I bought an Evel Knievel costume for Halloween.


----------



## Polish hammer (Oct 6, 2017)

Blue Oaks said:


> I bought an Evel Knievel costume for Halloween.



Action shots to follow??


----------



## JeffHK454 (Oct 6, 2017)

sam-tip said:


> Got a plasma table last week. Still sitting on trailer. 5 x5 ft.
> 
> 
> 
> ...


Wow..that's a moneymaker


----------



## Sawyer Rob (Oct 8, 2017)

I picked this up a few days ago,






at the Paul Bunyan show...

SR


----------



## T. Mainus (Oct 8, 2017)

Brute Force dropped this off at the shop ( 11:30 at night) on there way through down to the Paul Bunyan show.


----------



## stihl sawing (Oct 8, 2017)

actually it was yesterday. pick it up Tuesday.

http://www.creekwoodmotorcompany.co...-Lifted-31K-Black-20s-Searcy-AR-72143/6276777


----------



## Waitingoneden (Oct 8, 2017)

stihl sawing said:


> actually it was yesterday. pick it up Tuesday.
> 
> http://www.creekwoodmotorcompany.co...-Lifted-31K-Black-20s-Searcy-AR-72143/6276777



Score!


Sent from my iPhone using Tapatalk


----------



## stihl sawing (Oct 8, 2017)

Waitingoneden said:


> Score!
> 
> 
> Sent from my iPhone using Tapatalk


It's nothing fancy, actually dodge's cheapest package, but I don't own a truck to shine and polish. it gets used. and electric butt wipers and automatic elderly diaper changers I don't need. my current cummins has 250,000 on it. and no I didn't give 42 for it.


----------



## Waitingoneden (Oct 8, 2017)

stihl sawing said:


> It's nothing fancy, actually dodge's cheapest package, but I don't own a truck to shine and polish. it gets used. and electric butt wipers and automatic elderly diaper changers I don't need. my current cummins has 250,000 on it. and no I didn't give 42 for it.

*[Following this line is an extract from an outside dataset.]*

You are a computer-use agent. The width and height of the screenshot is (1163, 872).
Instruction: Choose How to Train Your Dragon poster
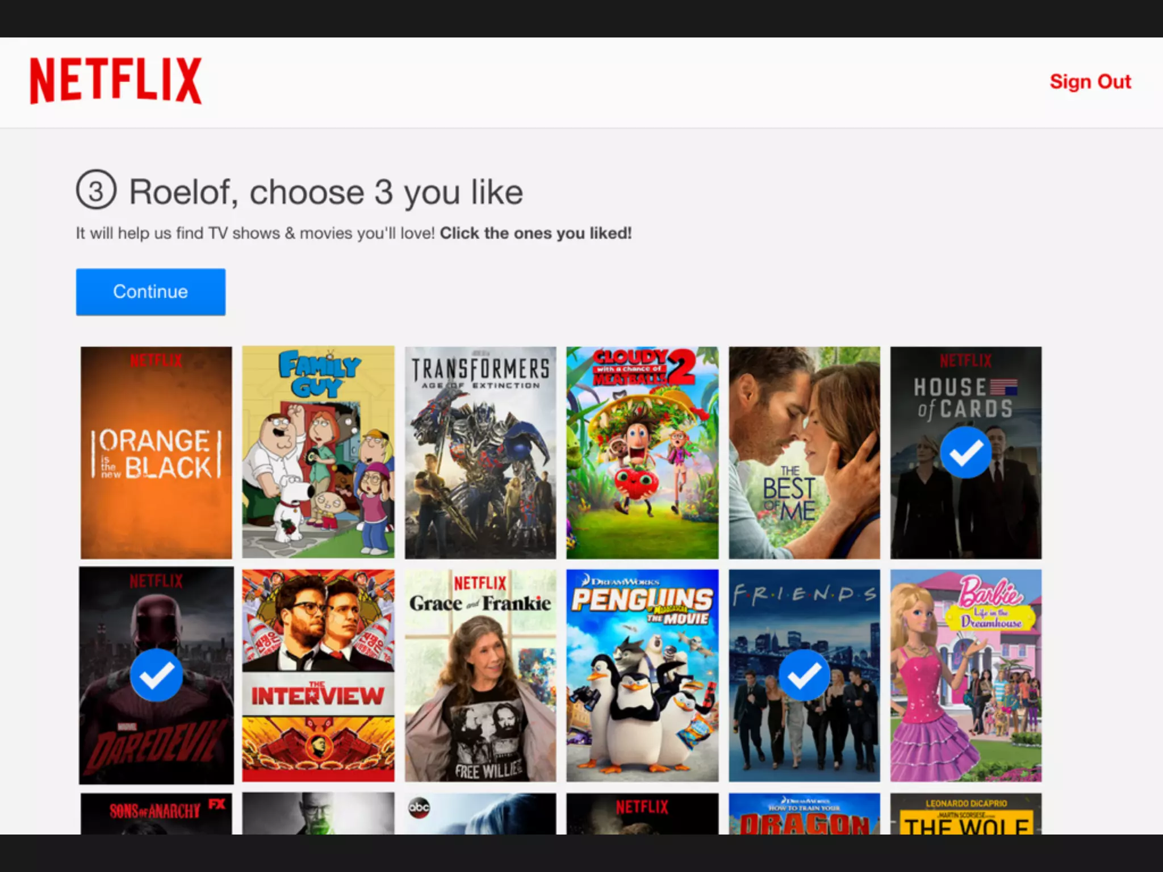click(804, 814)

If my '92 chevy 3/4 with 298k on it would ever die I might ante up and try my best to pull one of those bad boys in two....probably not though. I'd just rebuild that old beater and go at it again. Too rich for me. It would be nice to have a good town and field truck though. We're planning on building a house down in TX in the next 2 years with TN timber so who knows I might come off the dime and be right there with ya. Congrats either way!


Sent from my iPhone using Tapatalk


----------



## Sandhill Crane (Oct 8, 2017)

Sawyer Rob said:


> at the Paul Bunyan show...


I went for the first time. Had a great time looking. Didn't buy anything though.


----------



## Gugi47 (Oct 8, 2017)

sam-tip said:


> Got a plasma table last week. Still sitting on trailer. 5 x5 ft.
> 
> 
> 
> ...



Now, that's a nice toy my friend.
Here they ask 12K for one like that.


----------



## Sawyer Rob (Oct 9, 2017)

Sandhill Crane said:


> I went for the first time. Had a great time looking. Didn't buy anything though.


 I think I've been to all the Shootouts except the first one, that I think was in Maine... We always enjoy them, seeing old friends ect...

I have a running list through the year, and then buy a few things at the show...

Glad you enjoyed the show...

SR


----------



## Wood Hound (Oct 9, 2017)

Ok,was at the Paul Bunyan,show and placed an order for mod.22-28 splitter and should be ready in few weeks...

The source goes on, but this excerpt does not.